Müyesser Yıldız’ın öğrendiği ‘devlet sırrı’ ne
Barış Terkoğlu
Son Köşe Yazıları

Müyesser Yıldız’ın öğrendiği ‘devlet sırrı’ ne

09.11.2020 07:00
Güncellenme:
Takip Et:

Televizyonu açıyorum. Haritalar var. Ellerindeki çubuklarla “şuradan şuraya” diye gösterenler eski asker. Ordunun sınırı nasıl geçtiğini, hangi birliğin nereye gönderildiğini, hangi silahlarla nasıl operasyon yapıldığını anlatıyorlar. Ara ara önlerindeki telefona bakıp, “çok özel” bilgiler veriyorlar. Sahadaki eski silah arkadaşlarının yaşadıklarını kendileri yaşamış gibi hikâyeleştiriyorlar.

Kravatlı emeklilerin olduğu stüdyodan zaman zaman “bölge”ye bağlanılıyor. Başında kask, üstünde koruyucu yelek olan gazetecinin bir silahı eksik. O anlatırken harbe gidenler film şeridi gibi geçiyor. Yüzü görünmedik asker, fotoğrafı çekilmedik arazi aracı kalmamış gibi.
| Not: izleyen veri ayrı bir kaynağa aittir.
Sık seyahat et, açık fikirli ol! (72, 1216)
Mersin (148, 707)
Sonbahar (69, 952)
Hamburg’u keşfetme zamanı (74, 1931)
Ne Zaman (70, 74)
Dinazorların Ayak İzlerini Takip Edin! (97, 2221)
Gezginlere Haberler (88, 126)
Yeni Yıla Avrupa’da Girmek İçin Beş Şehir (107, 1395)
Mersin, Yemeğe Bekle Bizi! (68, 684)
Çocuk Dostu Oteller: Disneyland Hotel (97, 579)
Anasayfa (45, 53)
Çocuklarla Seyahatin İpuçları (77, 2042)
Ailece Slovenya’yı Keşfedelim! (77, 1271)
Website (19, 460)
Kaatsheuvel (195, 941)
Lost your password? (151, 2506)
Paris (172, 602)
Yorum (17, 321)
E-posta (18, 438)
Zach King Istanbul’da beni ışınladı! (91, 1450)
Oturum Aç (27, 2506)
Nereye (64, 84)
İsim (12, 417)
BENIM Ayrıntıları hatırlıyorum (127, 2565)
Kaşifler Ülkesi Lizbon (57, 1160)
Bir zamanlar Zafer Bayramı’nda bile askeri tören yapılmasını “sivil iradeye saygısızlık” sayan medya, şimdi uzaktan eğitimle kısa dönem askerlik yayınına dönmüş!

Sahi ne bu devlet sırrı?

Bugün, aylardır tutuklu olan gazeteci Müyesser Yıldız’ın ilk duruşması var. Yolda bir daha okuyorum. Telefon konuşmalarına dayalı iddianamede, Müyesser Abla’nın ele geçirdiği “devlet sırları”nı merak ediyorum.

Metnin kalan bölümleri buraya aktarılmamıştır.